American soccer player (born 1996)

Camden Riley (born August 20, 1996) is a former American soccer player who last played for Oakland Roots in the USL Championship. On November 24, 2025 the Oakland Roots announced that 2025 was his last season and he will be retiring.

==Career==
===College and amateur===
Riley played four years of college soccer at the University of the Pacific between 2015 and 2018, making a total of 66 appearances, scoring 19 goals and tallying 10 assists for the Tigers. Riley finished his collegiate soccer career as the Tigers' all-time goal scoring leader, surpassing Tristan Blackmon.

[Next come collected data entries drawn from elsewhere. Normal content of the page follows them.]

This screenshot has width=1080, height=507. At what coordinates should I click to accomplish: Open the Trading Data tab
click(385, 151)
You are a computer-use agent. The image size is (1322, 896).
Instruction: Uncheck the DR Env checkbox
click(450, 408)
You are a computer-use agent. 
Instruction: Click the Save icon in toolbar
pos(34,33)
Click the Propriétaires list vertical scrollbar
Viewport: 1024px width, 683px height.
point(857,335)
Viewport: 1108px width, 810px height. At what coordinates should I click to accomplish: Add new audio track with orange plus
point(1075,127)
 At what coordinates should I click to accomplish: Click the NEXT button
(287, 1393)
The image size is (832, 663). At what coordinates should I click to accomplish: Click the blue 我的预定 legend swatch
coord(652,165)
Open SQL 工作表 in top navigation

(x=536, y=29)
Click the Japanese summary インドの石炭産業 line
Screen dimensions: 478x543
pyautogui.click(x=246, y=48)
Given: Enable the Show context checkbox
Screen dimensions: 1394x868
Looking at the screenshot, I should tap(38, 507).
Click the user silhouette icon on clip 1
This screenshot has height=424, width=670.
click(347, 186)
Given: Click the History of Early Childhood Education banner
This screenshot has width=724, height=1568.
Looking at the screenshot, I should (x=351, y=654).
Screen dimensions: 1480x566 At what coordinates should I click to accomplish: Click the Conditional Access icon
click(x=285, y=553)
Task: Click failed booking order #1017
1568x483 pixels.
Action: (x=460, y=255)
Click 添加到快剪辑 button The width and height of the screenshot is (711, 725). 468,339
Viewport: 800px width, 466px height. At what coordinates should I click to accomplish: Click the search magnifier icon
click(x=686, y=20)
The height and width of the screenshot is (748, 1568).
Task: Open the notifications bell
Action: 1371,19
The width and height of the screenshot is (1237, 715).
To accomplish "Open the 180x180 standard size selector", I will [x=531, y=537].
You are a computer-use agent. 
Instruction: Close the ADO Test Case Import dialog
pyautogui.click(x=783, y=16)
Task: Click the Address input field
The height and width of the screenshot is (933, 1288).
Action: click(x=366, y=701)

While at college, Riley also appeared for USL PDL sides Burlingame Dragons and Portland Timbers U23s.

===Professional===
On January 11, 2019, Riley was selected 45th overall in the 2019 MLS SuperDraft by Sporting Kansas City. On February 20, 2019, Riley joined Sporting KC's USL Championship side Swope Park Rangers.

On March 4, 2021, Riley signed with Rio Grande Valley FC.

Riley joined San Diego Loyal on January 26, 2022.

On November 22, 2023, it was announced that Riley had signed with Oakland Roots ahead of their 2024 season.

==Style of play==
Rio Grande Valley FC Toros head coach Wilmer Cabrera described Riley as "tall, athletic, very technical and with an engine to run box to box during the whole game."